_DIRECTIONS FOR THIS TASK_.
In the data below, one line contains "Task: Open the All APIs filter dropdown" and a later one contains "Given: Click the Social". Print both, with every line between them, exactly and alone.

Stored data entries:
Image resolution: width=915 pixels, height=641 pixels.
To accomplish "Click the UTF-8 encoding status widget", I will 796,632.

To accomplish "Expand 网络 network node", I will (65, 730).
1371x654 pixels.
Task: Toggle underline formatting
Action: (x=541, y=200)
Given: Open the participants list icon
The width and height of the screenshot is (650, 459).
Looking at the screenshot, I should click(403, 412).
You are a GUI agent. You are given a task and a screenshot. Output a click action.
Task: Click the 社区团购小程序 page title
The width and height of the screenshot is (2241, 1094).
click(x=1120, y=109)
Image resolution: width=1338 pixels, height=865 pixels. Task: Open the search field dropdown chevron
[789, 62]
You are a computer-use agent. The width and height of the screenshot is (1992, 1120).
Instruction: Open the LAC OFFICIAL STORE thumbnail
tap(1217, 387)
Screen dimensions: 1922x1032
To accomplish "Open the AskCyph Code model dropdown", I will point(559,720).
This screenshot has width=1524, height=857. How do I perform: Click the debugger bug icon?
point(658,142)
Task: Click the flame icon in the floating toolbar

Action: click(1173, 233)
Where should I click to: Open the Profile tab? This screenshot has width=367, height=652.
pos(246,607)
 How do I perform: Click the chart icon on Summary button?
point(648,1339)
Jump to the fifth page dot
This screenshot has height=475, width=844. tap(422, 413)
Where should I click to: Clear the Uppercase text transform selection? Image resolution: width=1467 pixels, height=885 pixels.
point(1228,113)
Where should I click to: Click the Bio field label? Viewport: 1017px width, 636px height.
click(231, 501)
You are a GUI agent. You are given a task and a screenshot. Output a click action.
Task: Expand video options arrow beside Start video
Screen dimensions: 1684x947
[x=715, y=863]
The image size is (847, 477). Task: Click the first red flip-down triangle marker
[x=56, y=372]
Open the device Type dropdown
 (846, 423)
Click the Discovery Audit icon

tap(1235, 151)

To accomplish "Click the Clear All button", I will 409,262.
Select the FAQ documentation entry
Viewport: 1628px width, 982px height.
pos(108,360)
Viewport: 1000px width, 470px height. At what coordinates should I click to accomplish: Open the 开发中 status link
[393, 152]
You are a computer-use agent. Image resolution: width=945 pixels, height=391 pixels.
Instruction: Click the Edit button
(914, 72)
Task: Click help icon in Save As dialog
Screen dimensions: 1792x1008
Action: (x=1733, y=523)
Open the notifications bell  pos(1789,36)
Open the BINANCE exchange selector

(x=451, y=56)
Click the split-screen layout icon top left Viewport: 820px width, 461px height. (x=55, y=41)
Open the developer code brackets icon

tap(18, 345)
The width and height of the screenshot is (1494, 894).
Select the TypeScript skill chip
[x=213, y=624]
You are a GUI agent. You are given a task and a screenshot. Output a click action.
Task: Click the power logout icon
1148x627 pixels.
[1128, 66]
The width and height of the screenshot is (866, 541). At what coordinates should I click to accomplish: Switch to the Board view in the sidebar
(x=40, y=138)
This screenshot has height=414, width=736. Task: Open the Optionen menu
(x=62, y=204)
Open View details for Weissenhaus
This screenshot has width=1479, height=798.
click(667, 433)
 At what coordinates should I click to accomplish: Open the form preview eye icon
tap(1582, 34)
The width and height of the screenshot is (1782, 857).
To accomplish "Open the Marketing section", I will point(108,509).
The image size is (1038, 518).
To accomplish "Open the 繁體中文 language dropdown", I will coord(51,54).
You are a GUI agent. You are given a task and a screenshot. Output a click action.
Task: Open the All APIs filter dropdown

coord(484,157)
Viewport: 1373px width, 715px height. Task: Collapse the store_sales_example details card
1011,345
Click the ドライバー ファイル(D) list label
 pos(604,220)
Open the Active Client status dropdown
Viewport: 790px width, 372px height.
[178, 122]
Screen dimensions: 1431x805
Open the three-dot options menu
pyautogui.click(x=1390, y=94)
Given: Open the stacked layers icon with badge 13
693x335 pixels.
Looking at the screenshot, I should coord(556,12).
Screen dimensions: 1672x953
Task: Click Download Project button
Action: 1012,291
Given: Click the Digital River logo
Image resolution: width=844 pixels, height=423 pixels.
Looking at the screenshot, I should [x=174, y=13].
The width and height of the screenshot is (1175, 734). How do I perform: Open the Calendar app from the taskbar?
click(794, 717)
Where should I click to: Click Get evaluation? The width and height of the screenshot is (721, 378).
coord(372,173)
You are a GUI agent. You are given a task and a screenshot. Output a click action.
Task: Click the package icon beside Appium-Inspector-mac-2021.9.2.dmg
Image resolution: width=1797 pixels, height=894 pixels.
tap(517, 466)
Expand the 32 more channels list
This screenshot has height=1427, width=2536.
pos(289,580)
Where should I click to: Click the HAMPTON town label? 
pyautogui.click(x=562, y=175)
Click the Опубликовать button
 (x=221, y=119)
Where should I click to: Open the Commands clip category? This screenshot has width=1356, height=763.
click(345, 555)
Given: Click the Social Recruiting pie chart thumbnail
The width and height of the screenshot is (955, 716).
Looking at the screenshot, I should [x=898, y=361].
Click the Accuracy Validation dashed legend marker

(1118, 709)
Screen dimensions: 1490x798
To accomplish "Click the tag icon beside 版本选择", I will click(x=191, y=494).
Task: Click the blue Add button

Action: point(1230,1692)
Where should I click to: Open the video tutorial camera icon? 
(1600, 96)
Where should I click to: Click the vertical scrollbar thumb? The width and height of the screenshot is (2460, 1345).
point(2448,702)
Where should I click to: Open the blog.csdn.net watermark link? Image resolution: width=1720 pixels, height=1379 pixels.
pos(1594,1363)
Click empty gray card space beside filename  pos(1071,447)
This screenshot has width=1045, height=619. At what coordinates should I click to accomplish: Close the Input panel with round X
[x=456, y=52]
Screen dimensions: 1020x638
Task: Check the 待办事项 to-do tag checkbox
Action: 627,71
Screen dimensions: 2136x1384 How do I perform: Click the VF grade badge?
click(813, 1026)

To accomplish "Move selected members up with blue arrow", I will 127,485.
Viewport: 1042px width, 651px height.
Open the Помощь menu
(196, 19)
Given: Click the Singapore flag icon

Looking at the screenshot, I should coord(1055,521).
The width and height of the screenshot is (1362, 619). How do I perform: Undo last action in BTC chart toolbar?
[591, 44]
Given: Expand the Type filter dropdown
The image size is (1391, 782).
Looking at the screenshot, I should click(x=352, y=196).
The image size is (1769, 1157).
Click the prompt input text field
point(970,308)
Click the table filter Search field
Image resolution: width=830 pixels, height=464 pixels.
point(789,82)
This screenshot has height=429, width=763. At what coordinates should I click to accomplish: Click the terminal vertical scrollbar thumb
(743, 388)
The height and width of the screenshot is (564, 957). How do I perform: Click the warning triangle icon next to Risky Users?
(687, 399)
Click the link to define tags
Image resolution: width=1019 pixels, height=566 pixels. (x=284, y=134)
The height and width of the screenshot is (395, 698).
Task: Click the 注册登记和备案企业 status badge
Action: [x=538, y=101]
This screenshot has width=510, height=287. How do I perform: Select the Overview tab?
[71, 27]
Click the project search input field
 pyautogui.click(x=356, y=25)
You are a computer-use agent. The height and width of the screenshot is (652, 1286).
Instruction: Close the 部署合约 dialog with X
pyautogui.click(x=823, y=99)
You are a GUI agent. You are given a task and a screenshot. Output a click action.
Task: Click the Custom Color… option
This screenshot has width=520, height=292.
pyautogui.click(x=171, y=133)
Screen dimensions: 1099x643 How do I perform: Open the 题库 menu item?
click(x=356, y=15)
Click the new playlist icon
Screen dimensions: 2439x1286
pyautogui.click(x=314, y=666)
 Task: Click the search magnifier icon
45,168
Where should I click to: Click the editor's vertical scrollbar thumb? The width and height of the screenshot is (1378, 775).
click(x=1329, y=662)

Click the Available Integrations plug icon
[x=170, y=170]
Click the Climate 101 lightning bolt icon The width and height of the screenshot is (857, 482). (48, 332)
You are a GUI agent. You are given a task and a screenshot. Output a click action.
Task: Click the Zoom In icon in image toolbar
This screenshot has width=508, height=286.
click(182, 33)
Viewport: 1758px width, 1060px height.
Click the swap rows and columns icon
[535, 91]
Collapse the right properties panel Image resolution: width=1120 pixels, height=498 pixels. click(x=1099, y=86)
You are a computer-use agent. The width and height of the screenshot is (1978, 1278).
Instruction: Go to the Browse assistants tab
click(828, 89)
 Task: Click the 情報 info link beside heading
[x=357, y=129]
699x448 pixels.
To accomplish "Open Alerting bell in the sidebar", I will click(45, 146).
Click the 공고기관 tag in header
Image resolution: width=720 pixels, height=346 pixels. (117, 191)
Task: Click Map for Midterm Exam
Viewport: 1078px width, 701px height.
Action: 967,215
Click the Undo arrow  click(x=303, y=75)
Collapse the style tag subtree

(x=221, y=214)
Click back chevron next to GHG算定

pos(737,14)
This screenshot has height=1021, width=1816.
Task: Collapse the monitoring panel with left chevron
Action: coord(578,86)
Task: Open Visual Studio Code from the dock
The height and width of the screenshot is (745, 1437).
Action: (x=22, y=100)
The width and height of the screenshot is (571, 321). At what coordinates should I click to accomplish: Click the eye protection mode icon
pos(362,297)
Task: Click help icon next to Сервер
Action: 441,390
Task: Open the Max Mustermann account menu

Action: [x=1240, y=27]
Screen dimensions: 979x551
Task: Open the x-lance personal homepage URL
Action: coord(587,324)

_RESPONSE_.
Task: Open the All APIs filter dropdown

coord(484,157)
Viewport: 1373px width, 715px height. Task: Collapse the store_sales_example details card
1011,345
Click the ドライバー ファイル(D) list label
 pos(604,220)
Open the Active Client status dropdown
Viewport: 790px width, 372px height.
[178, 122]
Screen dimensions: 1431x805
Open the three-dot options menu
pyautogui.click(x=1390, y=94)
Given: Open the stacked layers icon with badge 13
693x335 pixels.
Looking at the screenshot, I should coord(556,12).
Screen dimensions: 1672x953
Task: Click Download Project button
Action: 1012,291
Given: Click the Digital River logo
Image resolution: width=844 pixels, height=423 pixels.
Looking at the screenshot, I should [x=174, y=13].
The width and height of the screenshot is (1175, 734). How do I perform: Open the Calendar app from the taskbar?
click(794, 717)
Where should I click to: Click Get evaluation? The width and height of the screenshot is (721, 378).
coord(372,173)
You are a GUI agent. You are given a task and a screenshot. Output a click action.
Task: Click the package icon beside Appium-Inspector-mac-2021.9.2.dmg
Image resolution: width=1797 pixels, height=894 pixels.
tap(517, 466)
Expand the 32 more channels list
This screenshot has height=1427, width=2536.
pos(289,580)
Where should I click to: Click the HAMPTON town label? 
pyautogui.click(x=562, y=175)
Click the Опубликовать button
 (x=221, y=119)
Where should I click to: Open the Commands clip category? This screenshot has width=1356, height=763.
click(345, 555)
Given: Click the Social Recruiting pie chart thumbnail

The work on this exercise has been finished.